Sur le site du meurtre lui-même, des badauds s'amassaient ; voyageurs qui, apercevant les gendarmes, stoppaient, les interrogeaient - et se promenaient, apparemment selon leur bon vouloir, sur toute la scène des crimes. Si l'un d'eux souhaitait un souvenir, rien ne s'opposait vraiment à ce qu'il l'emportât [...]. Le premier contretemps fut l'incapacité d'un trop petit nombre de gendarmes qui arrivèrent de bonne heure sur les lieux à écarter les curieux, et à préserver intact l'état des lieux. Le second fut sans doute plus grave encore - ce fut le long délai qui s'écoula entre le moment où Marseille fut alertée, et l'arrivée sur place de l'escouade de policiers, sous la direction du commissaire Sébeille... Ce délai ne fut probablement pas la faute du Commissaire lui-même, mais le résultat d'une désorganisation de la brigade".

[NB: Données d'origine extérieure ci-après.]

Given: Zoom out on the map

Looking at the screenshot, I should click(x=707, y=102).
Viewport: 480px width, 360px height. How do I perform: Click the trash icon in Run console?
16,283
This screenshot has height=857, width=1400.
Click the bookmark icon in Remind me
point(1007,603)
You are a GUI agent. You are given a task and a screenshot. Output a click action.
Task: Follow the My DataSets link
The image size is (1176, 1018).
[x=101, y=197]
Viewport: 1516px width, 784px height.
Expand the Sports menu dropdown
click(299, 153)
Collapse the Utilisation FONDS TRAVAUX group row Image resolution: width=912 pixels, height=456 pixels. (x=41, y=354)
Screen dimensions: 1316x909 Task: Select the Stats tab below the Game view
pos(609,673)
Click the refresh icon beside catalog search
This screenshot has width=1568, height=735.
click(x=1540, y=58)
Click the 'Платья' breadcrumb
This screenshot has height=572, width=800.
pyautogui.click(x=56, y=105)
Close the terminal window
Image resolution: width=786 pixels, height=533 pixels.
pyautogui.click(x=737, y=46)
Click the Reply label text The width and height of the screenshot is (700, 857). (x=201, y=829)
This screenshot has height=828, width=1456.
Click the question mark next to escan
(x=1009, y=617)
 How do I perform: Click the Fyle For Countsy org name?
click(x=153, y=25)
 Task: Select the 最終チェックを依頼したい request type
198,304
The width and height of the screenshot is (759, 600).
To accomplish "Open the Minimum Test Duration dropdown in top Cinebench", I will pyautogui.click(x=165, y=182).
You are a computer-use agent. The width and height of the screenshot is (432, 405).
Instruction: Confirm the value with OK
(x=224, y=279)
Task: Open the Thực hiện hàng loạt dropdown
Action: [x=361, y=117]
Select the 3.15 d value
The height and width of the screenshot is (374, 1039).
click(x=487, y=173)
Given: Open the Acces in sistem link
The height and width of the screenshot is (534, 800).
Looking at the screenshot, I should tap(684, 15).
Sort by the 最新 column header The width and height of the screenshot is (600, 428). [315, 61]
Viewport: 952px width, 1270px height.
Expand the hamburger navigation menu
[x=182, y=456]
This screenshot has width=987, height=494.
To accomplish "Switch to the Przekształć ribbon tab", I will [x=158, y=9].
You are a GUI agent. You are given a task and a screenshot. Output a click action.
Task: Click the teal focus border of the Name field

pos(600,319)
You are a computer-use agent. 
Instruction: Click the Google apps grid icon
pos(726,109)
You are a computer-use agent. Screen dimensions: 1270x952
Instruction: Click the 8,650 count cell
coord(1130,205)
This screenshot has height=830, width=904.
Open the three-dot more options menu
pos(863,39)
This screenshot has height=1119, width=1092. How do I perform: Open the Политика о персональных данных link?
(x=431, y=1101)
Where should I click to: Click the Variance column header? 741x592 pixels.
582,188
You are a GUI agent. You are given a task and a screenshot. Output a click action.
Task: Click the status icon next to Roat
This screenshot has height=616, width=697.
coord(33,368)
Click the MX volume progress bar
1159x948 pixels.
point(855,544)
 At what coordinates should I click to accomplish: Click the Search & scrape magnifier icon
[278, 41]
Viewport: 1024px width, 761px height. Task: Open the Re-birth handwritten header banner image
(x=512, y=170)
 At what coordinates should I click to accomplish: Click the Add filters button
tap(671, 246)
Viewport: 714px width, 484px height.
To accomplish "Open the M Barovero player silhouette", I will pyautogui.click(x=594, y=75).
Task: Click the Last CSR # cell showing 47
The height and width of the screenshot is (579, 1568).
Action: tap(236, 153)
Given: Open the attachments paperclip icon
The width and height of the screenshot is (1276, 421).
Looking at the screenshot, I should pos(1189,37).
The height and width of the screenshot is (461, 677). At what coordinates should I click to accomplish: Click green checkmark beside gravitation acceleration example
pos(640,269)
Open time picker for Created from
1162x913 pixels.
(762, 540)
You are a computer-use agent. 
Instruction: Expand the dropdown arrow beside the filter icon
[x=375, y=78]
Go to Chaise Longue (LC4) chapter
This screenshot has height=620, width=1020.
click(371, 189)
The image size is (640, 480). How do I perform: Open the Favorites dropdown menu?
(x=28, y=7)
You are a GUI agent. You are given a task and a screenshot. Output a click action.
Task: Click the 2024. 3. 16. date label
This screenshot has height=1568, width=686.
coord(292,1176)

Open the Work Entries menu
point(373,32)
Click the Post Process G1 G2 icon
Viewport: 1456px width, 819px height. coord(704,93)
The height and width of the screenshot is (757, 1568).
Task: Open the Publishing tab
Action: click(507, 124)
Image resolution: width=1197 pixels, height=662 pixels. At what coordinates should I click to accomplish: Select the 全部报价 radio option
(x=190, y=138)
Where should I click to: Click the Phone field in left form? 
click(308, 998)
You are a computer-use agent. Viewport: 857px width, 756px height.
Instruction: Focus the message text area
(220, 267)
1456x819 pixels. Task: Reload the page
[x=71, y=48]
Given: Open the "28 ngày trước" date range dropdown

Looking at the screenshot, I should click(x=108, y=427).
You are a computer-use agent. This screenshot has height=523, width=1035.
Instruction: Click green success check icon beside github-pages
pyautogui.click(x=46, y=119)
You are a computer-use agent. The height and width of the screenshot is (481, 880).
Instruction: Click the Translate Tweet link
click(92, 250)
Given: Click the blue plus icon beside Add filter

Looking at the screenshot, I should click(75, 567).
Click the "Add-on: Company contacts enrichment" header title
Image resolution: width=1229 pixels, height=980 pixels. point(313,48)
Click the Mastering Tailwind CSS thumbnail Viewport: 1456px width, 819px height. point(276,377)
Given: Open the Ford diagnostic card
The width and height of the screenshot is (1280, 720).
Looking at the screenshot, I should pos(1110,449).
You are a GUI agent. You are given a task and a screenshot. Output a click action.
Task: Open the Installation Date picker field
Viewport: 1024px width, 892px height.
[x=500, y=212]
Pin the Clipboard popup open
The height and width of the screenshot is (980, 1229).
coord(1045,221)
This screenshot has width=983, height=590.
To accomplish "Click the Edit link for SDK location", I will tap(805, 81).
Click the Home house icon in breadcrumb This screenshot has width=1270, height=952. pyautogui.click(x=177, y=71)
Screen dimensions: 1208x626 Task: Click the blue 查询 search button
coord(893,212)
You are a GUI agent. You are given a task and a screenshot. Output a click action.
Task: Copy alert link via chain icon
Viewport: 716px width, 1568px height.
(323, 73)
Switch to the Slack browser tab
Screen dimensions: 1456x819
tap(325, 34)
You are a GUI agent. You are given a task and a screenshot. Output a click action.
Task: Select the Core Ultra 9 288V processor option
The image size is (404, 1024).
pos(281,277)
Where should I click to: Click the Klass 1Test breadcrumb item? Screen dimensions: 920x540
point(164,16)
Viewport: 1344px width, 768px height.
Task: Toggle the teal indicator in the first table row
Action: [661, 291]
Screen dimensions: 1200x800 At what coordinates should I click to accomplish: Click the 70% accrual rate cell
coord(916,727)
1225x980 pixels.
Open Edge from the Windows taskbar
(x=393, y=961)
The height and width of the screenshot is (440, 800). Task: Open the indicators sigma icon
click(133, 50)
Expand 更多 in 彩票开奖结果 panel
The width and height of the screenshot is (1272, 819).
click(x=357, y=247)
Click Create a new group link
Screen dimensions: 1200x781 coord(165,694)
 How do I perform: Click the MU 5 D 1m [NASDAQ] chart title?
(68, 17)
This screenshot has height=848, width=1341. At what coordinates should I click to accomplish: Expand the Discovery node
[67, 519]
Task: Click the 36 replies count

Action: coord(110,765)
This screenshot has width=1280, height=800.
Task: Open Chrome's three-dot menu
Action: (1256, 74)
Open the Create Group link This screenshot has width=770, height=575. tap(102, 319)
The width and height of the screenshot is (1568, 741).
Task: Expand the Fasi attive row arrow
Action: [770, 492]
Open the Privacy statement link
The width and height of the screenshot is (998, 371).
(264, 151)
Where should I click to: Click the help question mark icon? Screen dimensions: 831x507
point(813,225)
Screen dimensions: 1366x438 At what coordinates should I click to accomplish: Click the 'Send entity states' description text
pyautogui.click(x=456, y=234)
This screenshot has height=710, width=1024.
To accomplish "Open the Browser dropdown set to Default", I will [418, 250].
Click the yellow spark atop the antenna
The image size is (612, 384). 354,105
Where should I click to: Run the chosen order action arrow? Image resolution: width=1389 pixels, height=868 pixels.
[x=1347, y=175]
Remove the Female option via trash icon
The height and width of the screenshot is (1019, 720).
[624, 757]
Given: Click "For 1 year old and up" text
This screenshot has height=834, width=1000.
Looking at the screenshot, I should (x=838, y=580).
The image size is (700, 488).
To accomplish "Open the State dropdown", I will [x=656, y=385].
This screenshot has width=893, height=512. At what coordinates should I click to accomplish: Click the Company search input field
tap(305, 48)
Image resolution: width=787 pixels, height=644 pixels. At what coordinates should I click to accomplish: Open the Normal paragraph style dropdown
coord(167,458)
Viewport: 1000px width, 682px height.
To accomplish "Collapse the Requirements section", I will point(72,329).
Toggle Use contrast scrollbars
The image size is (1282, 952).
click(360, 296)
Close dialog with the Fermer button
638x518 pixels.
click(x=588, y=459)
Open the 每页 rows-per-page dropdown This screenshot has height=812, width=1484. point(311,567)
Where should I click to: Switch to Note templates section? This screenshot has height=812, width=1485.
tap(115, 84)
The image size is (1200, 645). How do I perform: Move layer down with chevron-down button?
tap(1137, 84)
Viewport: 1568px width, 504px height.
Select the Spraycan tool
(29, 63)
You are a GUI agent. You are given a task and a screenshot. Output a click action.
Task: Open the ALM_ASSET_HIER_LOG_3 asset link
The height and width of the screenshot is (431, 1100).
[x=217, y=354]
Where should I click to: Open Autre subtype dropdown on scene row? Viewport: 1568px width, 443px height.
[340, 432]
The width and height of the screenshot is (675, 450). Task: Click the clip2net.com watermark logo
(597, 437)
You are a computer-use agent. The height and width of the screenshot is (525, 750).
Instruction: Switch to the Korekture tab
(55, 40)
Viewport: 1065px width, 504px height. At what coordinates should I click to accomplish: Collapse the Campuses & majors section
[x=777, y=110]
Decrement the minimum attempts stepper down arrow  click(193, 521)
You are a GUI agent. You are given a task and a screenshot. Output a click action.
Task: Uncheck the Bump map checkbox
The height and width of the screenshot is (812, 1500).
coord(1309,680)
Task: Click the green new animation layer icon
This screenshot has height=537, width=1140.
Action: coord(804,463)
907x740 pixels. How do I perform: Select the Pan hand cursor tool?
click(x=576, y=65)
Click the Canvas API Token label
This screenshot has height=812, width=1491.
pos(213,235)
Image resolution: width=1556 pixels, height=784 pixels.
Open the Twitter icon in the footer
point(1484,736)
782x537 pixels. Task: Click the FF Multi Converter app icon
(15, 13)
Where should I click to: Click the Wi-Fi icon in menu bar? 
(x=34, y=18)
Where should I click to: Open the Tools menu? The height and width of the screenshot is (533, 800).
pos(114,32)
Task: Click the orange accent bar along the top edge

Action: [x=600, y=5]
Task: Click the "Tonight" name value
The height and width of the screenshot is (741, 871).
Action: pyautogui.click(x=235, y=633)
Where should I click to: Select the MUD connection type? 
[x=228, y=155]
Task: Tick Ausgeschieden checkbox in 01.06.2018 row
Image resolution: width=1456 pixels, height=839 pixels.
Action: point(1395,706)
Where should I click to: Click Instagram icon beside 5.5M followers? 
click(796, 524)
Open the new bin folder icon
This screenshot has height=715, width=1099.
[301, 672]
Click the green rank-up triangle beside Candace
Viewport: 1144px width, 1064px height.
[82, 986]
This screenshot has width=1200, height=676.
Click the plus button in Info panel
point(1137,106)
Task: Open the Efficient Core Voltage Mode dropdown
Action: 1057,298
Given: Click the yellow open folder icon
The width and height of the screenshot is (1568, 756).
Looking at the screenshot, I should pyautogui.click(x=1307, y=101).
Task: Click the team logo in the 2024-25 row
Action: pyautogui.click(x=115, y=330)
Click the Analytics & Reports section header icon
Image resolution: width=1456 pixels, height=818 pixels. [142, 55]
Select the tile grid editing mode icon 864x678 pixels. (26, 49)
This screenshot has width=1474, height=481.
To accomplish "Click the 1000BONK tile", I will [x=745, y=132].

[Selon Young, ce délai fut mis à profit par les membres de la famille Dominici pour perfectionner leurs alibis, et par la foule des badauds, auxquels s'étaient joints des journalistes et des photographes, pour s'entasser sur les lieux, détruisant toute trace].

(Gordon Young, Valley of Silence, pp. 31-33).

 

 

Qu'il nous soit permis de signaler ici la disparition, le 19 décembre dernier, "survenue dans la quatre-vingt-douzième année d'une vie bien remplie", peut-on lire dans la notice nécrologique du Monde, de l'acteur Paul Crauchet, dont nous retiendrons la très remarquable interprétation du commissaire Sébeille, dans l'Affaire Dominici (1972), de Claude Bernard-Aubert.
Occasion de rappeler, en parallèle avec les récentes et éminemment contestables déclarations en Algérie du président Hollande, que Paul Crauchet, durant le conflit algérien, fit partie du fameux Réseau Jeanson (soutien apporté au FLN) ; et qu'il paya son engagement de sept mois de prison, avant d'être acquitté.
Lui ne se payait pas de mots. Et cela est parfaitement respectable [Note du 24 décembre 2012].